Energie rinnovabili, isola meridionale sempre più attenta all’ambiente

Nell'isola meridionale è record di energia prodotta da fonti rinnovabili: i nuovi impianti hanno portato a una riduzione dei consumi di circa 62 tonnellate di gasolio



Ustica, isola in provincia di Palermo, dimostra di essere sempre più attenta all’ambiente. Tra i suoi primati adesso troviamo quello di aver raggiunto in anticipo e addirittura superato gli obiettivi fissati dal D.M, 14/02/2017 previsti in Kw. 280 al 31 dicembre 2020 per la produzione di energia elettrica da fonti energetiche rinnovabili. Fino al 31 agosto 2020, infatti, si registra una installazione di Fer (Fonti di energia rinnovabili) pari a 297,82 kw e una consistenza di 40 tetti fotovoltaici integrati sul territorio.

A riportare la notizia di questi ottimi risultati è il quotidiano Palermo Today, attraverso un comunicato del Comune di Ustica: questo traguardo nello sviluppo sostenibile è stato possibile anche grazie all’adesione dei cittadini, delle strutture ricettive (produttive e non solo), superando i limiti previsti per l’isola, candidandosi così come isola leader nazionale ed europea nella produzione di energia elettrica da fonti rinnovabili e nelle Smart grid, ovvero le reti elettriche intelligenti ed integrate in grado di offrire innumerevoli servizi.

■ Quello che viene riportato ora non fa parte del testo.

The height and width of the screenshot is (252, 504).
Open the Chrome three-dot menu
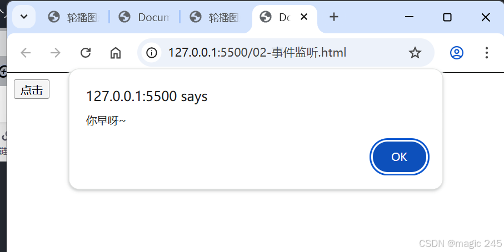pyautogui.click(x=487, y=53)
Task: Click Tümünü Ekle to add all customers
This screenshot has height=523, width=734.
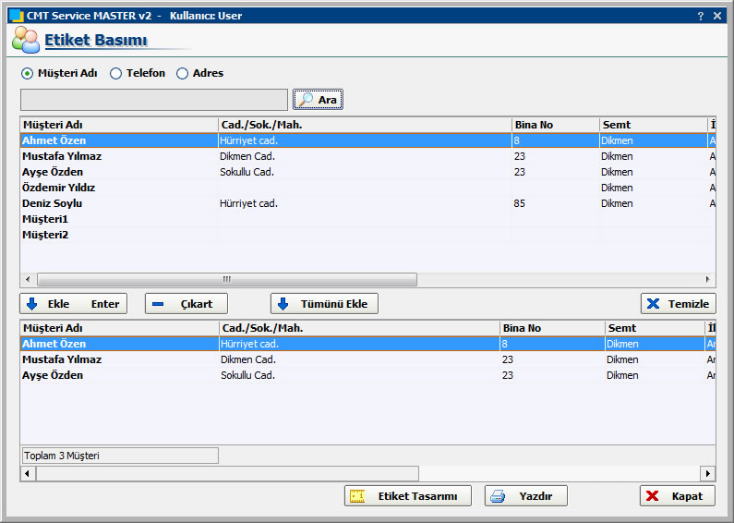Action: (x=324, y=304)
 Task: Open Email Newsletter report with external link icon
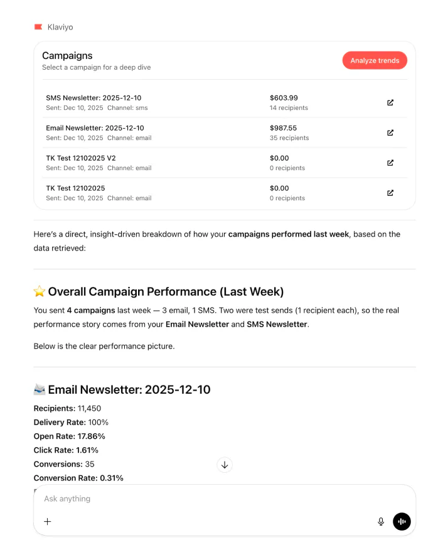point(390,132)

Gli impianti “green”, che hanno permesso una grande quantità di produzione di energia elettrica da fonti rinnovabili, hanno portato a una riduzione dei consumi di circa 62 tonnellate di gasolio, e di conseguenza di evitare di immettere nell’atmosfera oltre 133 tonnellate di anidride carbonica.

In questi ultimi tempi il Sud Italia sta confermando una grande attenzione verso il settore delle energie rinnovabili. Di recente vi abbiamo parlato del progetto di creare, sempre in Sicilia, il primo parco eolico offshore del Mediterraneo, precisamente a Marsala, in quel tratto che separa il nostro Paese dalla Tunisia. L’impianto, chiamato 7Seas Med, sarà formato da 25 pale galleggianti da 10 megawatt e sarà posto a una distanza di oltre 35 chilometri da Marsala.

La proposta è stata presentata al ministero dell’Ambiente e al ministero delle Infrastrutture prima che scoppiasse l’emergenza Covid-19 da una società danese, con il sostegno di un fondo specializzato in grandi progetti di energia rinnovabile in tutto il mondo. I tempi di realizzazione? Dipende dalla burocrazia italiana, ma se tutto andrà bene il programma prevede di avviare il cantiere nel 2023.